Saturday, September 10, 2011

Being a Gypsy

I sat next to a business man on my flight home. After telling me about his company and all that he does the inevitable question came, "What do you do?" To which I put on my innocent surprised to be asked this question face and say in all seriousness, "I'm a gypsy," and smiled slightly. "Seriously?" he asked. "Oh, yes. I travel the world as the wind blows. I work a little here and there. Enough to fund the next adventure."

Of course, my mother is horrified every time she hears me say this. While she has supported and appreciated my life endeavors thus far, she also wants me to come across as responsible and not completely flighty.
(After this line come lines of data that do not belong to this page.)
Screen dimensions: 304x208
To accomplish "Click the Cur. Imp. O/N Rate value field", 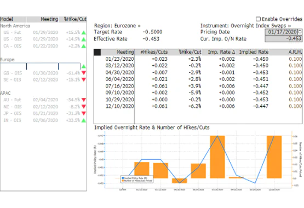I will (x=283, y=39).
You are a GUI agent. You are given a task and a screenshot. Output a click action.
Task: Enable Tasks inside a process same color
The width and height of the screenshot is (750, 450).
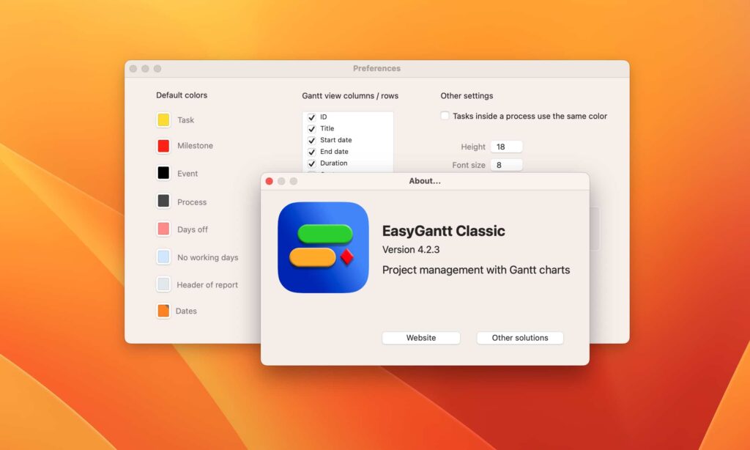[445, 115]
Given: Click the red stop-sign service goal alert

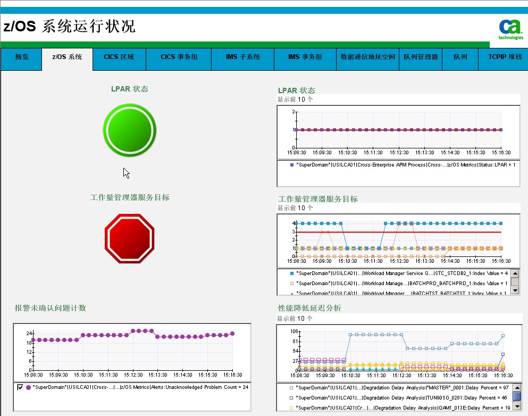Looking at the screenshot, I should click(129, 238).
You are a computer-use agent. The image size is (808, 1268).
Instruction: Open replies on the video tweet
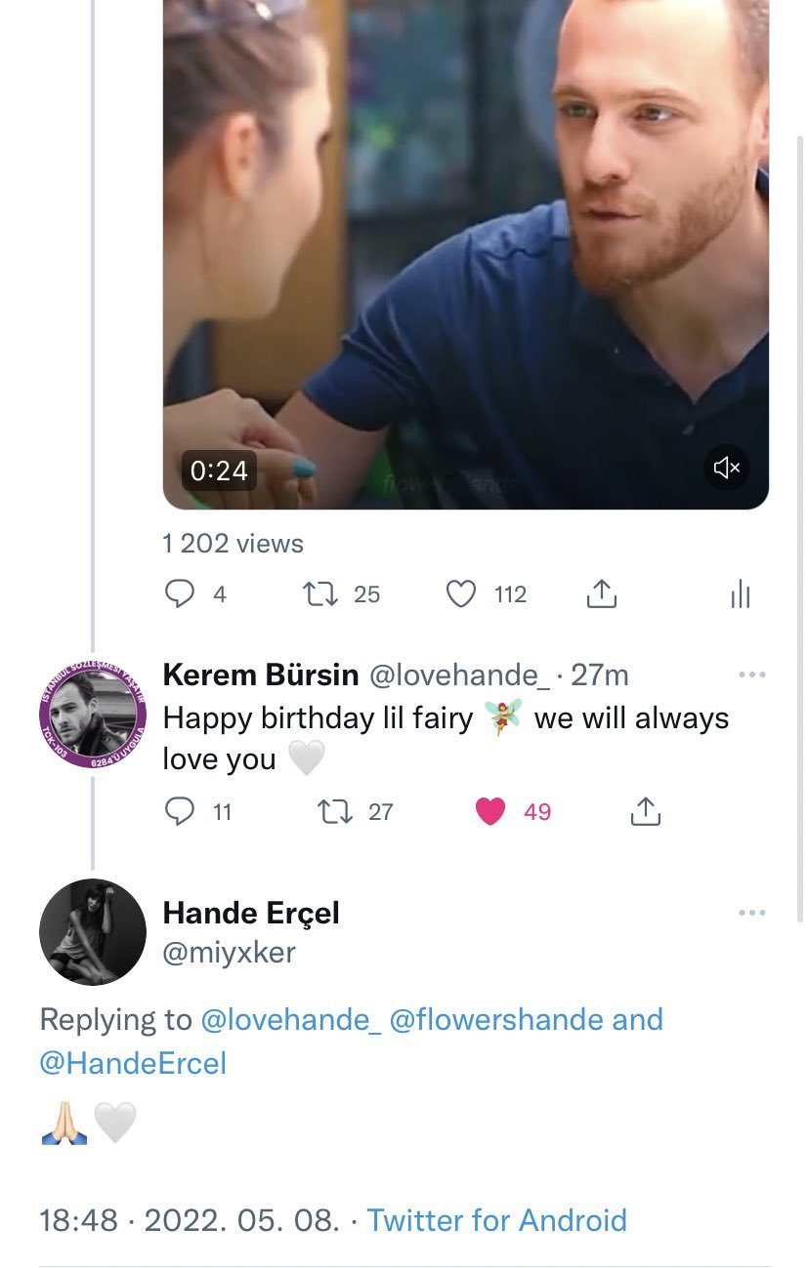click(180, 593)
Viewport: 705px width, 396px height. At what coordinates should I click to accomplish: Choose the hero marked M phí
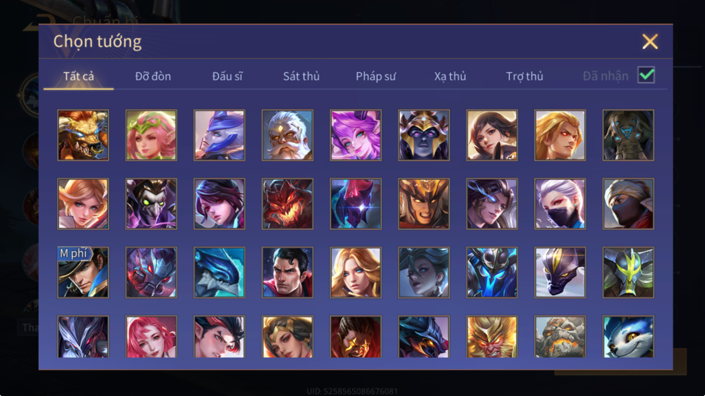click(x=83, y=273)
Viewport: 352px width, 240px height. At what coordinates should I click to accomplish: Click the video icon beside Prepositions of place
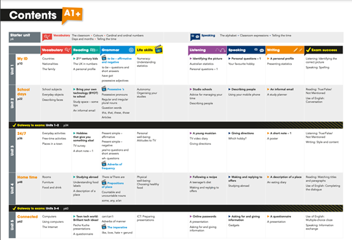pos(104,182)
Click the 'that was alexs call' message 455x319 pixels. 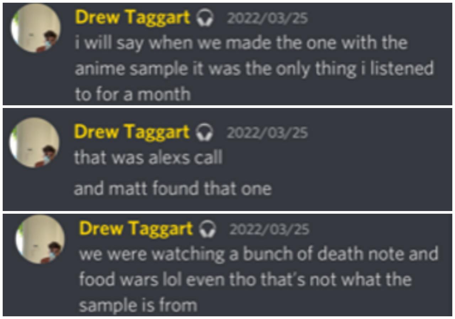click(148, 158)
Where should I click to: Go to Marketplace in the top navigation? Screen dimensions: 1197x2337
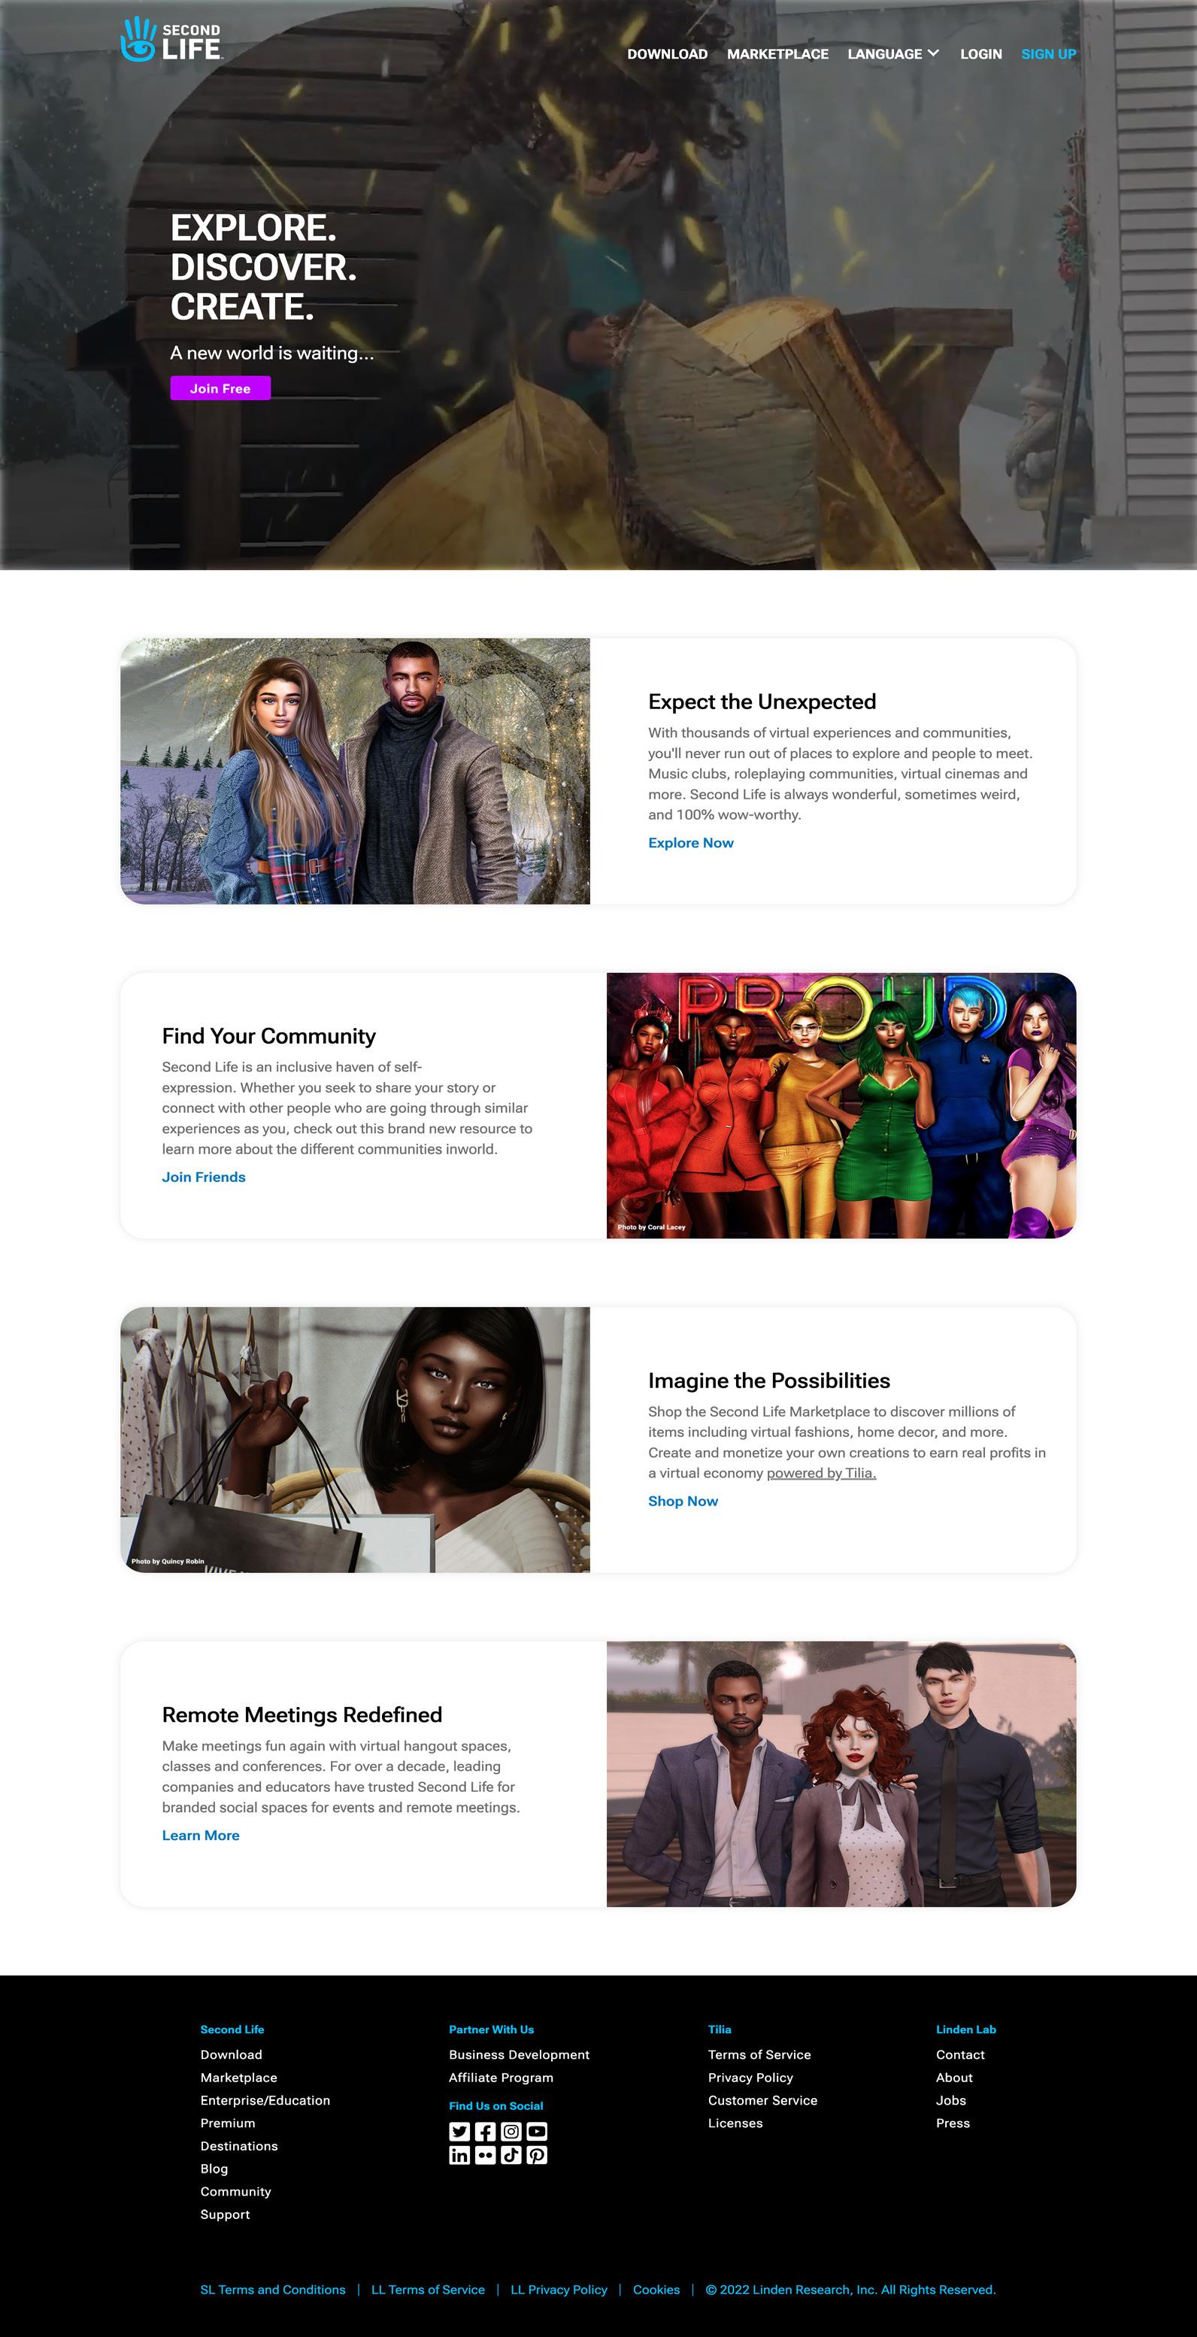pyautogui.click(x=778, y=54)
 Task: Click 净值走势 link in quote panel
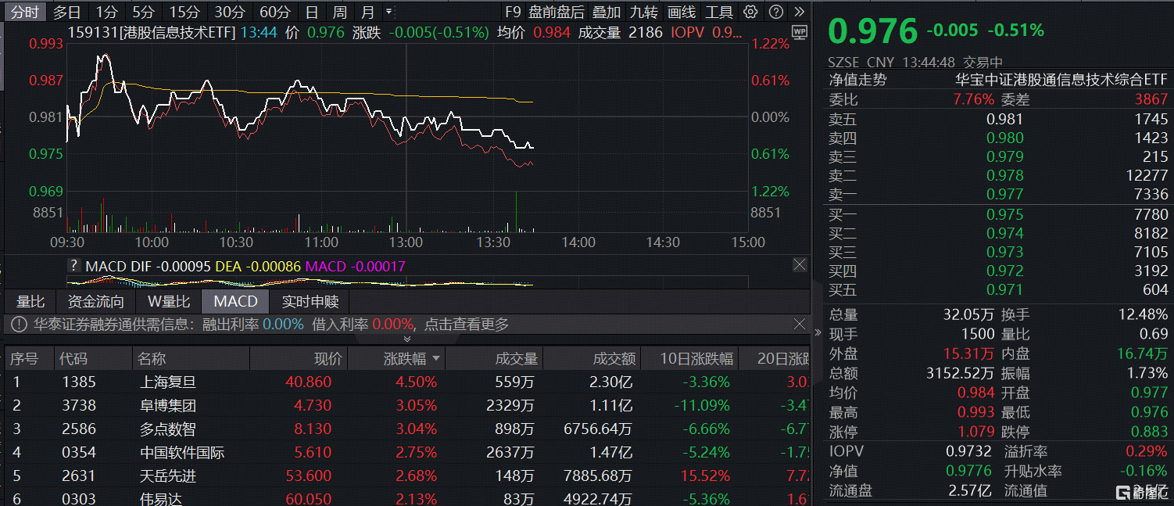pos(857,80)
As a self-professed gypsy, I know this season of travel and exploration is coming to an end. I have one more trip planned and then I will become "responsible" and look for a job. I'm about ready to settle into life in the States again: have a steady job, get an apartment, make friends with my neighbors and so forth. This time of mourning, or readjustment as some call it, has been an adventure of self discovery in and of itself. I have been coming to terms with ending a life I absolutely loved and starting a new one that I can and will come to love too. After spending the last month in South America, I feel much more settled and confident in my ability to live.

So, the end of my gypsy era is approaching. It isn't over yet. I still have another trip to make but it is coming to an end. In my heart, part of me will always be a gypsy. But the physical part will let it go for a time.